18. Provident Fund Withdrawals
- The
amount withdrawn from the Employee Provident Fund (EPF) after 5 years of
continuous service is tax-free.
19. Voluntary Retirement Scheme (VRS) Compensation - Section
10(10C)
- Exemption
up to ₹5 lakh on amounts received under VRS.
20. Income from Life Insurance Policies
- Proceeds
from life insurance policies are tax-free under Section 10(10D), subject
to certain conditions.
21. Dividend Income
- Dividend
income from domestic companies is tax-free up to ₹10 lakh under Section
10(34). Beyond ₹10 lakh, dividends are taxable at 10%.

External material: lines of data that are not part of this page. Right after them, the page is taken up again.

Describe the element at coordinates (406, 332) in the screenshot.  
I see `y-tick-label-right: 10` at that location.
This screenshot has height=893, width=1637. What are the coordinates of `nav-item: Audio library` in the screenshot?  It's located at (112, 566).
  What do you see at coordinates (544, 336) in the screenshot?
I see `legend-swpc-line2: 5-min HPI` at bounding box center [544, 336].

22. Section 54, 54EC, 54F - Capital Gains Exemptions
- Section
54: Exemption on long-term capital gains from the sale of a house property
if reinvested in another residential property.
- Section
54EC: Exemption on long-term capital gains from sale of property if
reinvested in specified bonds (NHAI/REC) within 6 months.
- Section
54F: Exemption on long-term capital gains from sale of any asset other
than a house property if the sale proceeds are reinvested in a residential
property.
23. Section 87A - Tax Rebate for Low-Income Individuals
- Rebate
of up to ₹25,000 available for individuals with a total income up to ₹7
lakh.
24. Income of Minor Children - Section 10(32)
- Income
of minor children is clubbed with the parent’s income, but an exemption of
up to ₹1,500 per child (for up to two children) is allowed.
These are some of the prominent exemptions and deductions under the Indian Income Tax Act, which taxpayers can utilize to reduce their taxable income. The availability of these exemptions depends on eligibility and specific conditions provided in the law.